▶ **Directions for this task**
The records that follow should be retyped word for word.

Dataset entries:
------------------------------

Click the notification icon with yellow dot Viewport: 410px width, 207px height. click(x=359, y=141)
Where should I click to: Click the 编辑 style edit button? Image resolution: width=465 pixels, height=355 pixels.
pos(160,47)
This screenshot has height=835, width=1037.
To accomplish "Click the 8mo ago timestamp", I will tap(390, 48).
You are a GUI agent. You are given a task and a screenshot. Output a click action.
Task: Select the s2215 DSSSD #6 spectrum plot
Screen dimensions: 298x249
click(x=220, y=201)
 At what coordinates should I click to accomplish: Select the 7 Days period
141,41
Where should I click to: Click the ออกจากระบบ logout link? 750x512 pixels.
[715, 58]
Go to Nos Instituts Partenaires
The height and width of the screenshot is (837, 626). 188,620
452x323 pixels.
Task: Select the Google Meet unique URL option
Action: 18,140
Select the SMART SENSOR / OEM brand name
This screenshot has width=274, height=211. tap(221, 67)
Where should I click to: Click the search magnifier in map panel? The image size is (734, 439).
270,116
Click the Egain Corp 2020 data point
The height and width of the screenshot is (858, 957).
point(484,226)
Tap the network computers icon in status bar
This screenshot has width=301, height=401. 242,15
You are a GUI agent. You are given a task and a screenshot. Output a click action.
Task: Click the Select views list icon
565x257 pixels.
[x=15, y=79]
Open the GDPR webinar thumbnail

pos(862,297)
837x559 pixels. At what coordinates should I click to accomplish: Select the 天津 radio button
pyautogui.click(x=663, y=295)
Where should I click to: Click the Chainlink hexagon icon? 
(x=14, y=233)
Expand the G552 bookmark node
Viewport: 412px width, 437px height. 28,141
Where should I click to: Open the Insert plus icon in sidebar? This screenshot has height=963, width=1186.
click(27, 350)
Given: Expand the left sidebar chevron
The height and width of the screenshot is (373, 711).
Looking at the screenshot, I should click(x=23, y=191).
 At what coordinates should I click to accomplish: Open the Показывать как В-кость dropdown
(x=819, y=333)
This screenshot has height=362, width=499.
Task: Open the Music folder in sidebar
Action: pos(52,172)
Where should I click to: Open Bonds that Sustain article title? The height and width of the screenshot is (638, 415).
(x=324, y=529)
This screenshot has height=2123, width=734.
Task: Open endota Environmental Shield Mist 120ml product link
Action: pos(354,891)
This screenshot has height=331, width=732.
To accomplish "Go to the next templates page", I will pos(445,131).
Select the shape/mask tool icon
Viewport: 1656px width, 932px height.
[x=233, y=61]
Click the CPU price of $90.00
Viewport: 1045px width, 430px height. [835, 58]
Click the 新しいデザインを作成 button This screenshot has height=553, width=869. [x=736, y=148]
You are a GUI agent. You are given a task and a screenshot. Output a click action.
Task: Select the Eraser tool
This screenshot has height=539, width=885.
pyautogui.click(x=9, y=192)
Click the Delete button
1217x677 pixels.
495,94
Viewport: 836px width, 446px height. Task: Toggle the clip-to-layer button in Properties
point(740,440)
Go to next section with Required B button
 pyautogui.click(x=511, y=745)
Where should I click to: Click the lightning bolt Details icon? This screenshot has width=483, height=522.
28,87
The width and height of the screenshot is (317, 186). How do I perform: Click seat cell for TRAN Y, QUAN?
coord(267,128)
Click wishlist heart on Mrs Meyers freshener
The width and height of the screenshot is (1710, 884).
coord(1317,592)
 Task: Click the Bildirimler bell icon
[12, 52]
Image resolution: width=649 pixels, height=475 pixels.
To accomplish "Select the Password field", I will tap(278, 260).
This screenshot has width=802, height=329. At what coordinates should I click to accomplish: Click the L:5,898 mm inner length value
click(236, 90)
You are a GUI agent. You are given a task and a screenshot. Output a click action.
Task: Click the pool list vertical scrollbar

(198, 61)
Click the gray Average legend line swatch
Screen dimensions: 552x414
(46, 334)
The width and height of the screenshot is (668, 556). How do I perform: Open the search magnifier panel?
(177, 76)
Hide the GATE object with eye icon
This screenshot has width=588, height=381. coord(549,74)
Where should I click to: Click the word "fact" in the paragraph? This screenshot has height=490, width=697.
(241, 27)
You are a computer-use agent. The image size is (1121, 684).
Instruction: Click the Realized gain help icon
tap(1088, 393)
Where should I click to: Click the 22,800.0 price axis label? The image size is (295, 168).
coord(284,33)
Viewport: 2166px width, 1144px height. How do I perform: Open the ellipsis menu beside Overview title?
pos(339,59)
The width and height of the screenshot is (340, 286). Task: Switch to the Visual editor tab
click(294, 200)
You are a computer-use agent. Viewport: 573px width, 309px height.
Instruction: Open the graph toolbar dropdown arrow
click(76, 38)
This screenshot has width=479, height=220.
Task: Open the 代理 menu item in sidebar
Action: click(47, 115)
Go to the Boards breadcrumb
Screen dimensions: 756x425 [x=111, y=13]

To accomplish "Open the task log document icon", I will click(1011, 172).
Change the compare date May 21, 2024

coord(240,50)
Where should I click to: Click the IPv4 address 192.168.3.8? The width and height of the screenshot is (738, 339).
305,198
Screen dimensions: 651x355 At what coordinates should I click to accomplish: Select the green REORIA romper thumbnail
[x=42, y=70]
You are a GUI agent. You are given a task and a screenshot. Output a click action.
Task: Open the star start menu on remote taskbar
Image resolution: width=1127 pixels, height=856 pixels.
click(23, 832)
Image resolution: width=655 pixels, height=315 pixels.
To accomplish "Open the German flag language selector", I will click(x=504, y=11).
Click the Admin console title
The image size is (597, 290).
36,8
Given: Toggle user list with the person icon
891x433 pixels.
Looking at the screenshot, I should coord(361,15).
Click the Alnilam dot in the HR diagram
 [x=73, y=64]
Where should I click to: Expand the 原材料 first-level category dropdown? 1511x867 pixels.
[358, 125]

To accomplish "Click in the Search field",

------------------------------

▶ **Reply to the exercise**
Click the notification icon with yellow dot Viewport: 410px width, 207px height. click(x=359, y=141)
Where should I click to: Click the 编辑 style edit button? Image resolution: width=465 pixels, height=355 pixels.
pos(160,47)
This screenshot has height=835, width=1037.
To accomplish "Click the 8mo ago timestamp", I will tap(390, 48).
You are a GUI agent. You are given a task and a screenshot. Output a click action.
Task: Select the s2215 DSSSD #6 spectrum plot
Screen dimensions: 298x249
click(x=220, y=201)
 At what coordinates should I click to accomplish: Select the 7 Days period
141,41
Where should I click to: Click the ออกจากระบบ logout link? 750x512 pixels.
[715, 58]
Go to Nos Instituts Partenaires
The height and width of the screenshot is (837, 626). 188,620
452x323 pixels.
Task: Select the Google Meet unique URL option
Action: 18,140
Select the SMART SENSOR / OEM brand name
This screenshot has width=274, height=211. tap(221, 67)
Where should I click to: Click the search magnifier in map panel? The image size is (734, 439).
270,116
Click the Egain Corp 2020 data point
The height and width of the screenshot is (858, 957).
point(484,226)
Tap the network computers icon in status bar
This screenshot has width=301, height=401. 242,15
You are a GUI agent. You are given a task and a screenshot. Output a click action.
Task: Click the Select views list icon
565x257 pixels.
[x=15, y=79]
Open the GDPR webinar thumbnail

pos(862,297)
837x559 pixels. At what coordinates should I click to accomplish: Select the 天津 radio button
pyautogui.click(x=663, y=295)
Where should I click to: Click the Chainlink hexagon icon? 
(x=14, y=233)
Expand the G552 bookmark node
Viewport: 412px width, 437px height. 28,141
Where should I click to: Open the Insert plus icon in sidebar? This screenshot has height=963, width=1186.
click(27, 350)
Given: Expand the left sidebar chevron
The height and width of the screenshot is (373, 711).
Looking at the screenshot, I should click(x=23, y=191).
 At what coordinates should I click to accomplish: Open the Показывать как В-кость dropdown
(x=819, y=333)
This screenshot has height=362, width=499.
Task: Open the Music folder in sidebar
Action: pos(52,172)
Where should I click to: Open Bonds that Sustain article title? The height and width of the screenshot is (638, 415).
(x=324, y=529)
This screenshot has height=2123, width=734.
Task: Open endota Environmental Shield Mist 120ml product link
Action: pos(354,891)
This screenshot has height=331, width=732.
To accomplish "Go to the next templates page", I will pos(445,131).
Select the shape/mask tool icon
Viewport: 1656px width, 932px height.
[x=233, y=61]
Click the CPU price of $90.00
Viewport: 1045px width, 430px height. [835, 58]
Click the 新しいデザインを作成 button This screenshot has height=553, width=869. [x=736, y=148]
You are a GUI agent. You are given a task and a screenshot. Output a click action.
Task: Select the Eraser tool
This screenshot has height=539, width=885.
pyautogui.click(x=9, y=192)
Click the Delete button
1217x677 pixels.
495,94
Viewport: 836px width, 446px height. Task: Toggle the clip-to-layer button in Properties
point(740,440)
Go to next section with Required B button
 pyautogui.click(x=511, y=745)
Where should I click to: Click the lightning bolt Details icon? This screenshot has width=483, height=522.
28,87
The width and height of the screenshot is (317, 186). How do I perform: Click seat cell for TRAN Y, QUAN?
coord(267,128)
Click wishlist heart on Mrs Meyers freshener
The width and height of the screenshot is (1710, 884).
coord(1317,592)
 Task: Click the Bildirimler bell icon
[12, 52]
Image resolution: width=649 pixels, height=475 pixels.
To accomplish "Select the Password field", I will tap(278, 260).
This screenshot has width=802, height=329. At what coordinates should I click to accomplish: Click the L:5,898 mm inner length value
click(236, 90)
You are a GUI agent. You are given a task and a screenshot. Output a click action.
Task: Click the pool list vertical scrollbar

(198, 61)
Click the gray Average legend line swatch
Screen dimensions: 552x414
(46, 334)
The width and height of the screenshot is (668, 556). How do I perform: Open the search magnifier panel?
(177, 76)
Hide the GATE object with eye icon
This screenshot has width=588, height=381. coord(549,74)
Where should I click to: Click the word "fact" in the paragraph? This screenshot has height=490, width=697.
(241, 27)
You are a computer-use agent. The image size is (1121, 684).
Instruction: Click the Realized gain help icon
tap(1088, 393)
Where should I click to: Click the 22,800.0 price axis label? The image size is (295, 168).
coord(284,33)
Viewport: 2166px width, 1144px height. How do I perform: Open the ellipsis menu beside Overview title?
pos(339,59)
The width and height of the screenshot is (340, 286). Task: Switch to the Visual editor tab
click(294, 200)
You are a computer-use agent. Viewport: 573px width, 309px height.
Instruction: Open the graph toolbar dropdown arrow
click(76, 38)
This screenshot has width=479, height=220.
Task: Open the 代理 menu item in sidebar
Action: click(47, 115)
Go to the Boards breadcrumb
Screen dimensions: 756x425 [x=111, y=13]

To accomplish "Open the task log document icon", I will click(1011, 172).
Change the compare date May 21, 2024

coord(240,50)
Where should I click to: Click the IPv4 address 192.168.3.8? The width and height of the screenshot is (738, 339).
305,198
Screen dimensions: 651x355 At what coordinates should I click to accomplish: Select the green REORIA romper thumbnail
[x=42, y=70]
You are a GUI agent. You are given a task and a screenshot. Output a click action.
Task: Open the star start menu on remote taskbar
Image resolution: width=1127 pixels, height=856 pixels.
click(23, 832)
Image resolution: width=655 pixels, height=315 pixels.
To accomplish "Open the German flag language selector", I will click(x=504, y=11).
Click the Admin console title
The image size is (597, 290).
36,8
Given: Toggle user list with the person icon
891x433 pixels.
Looking at the screenshot, I should coord(361,15).
Click the Alnilam dot in the HR diagram
 [x=73, y=64]
Where should I click to: Expand the 原材料 first-level category dropdown? 1511x867 pixels.
[358, 125]

To accomplish "Click in the Search field",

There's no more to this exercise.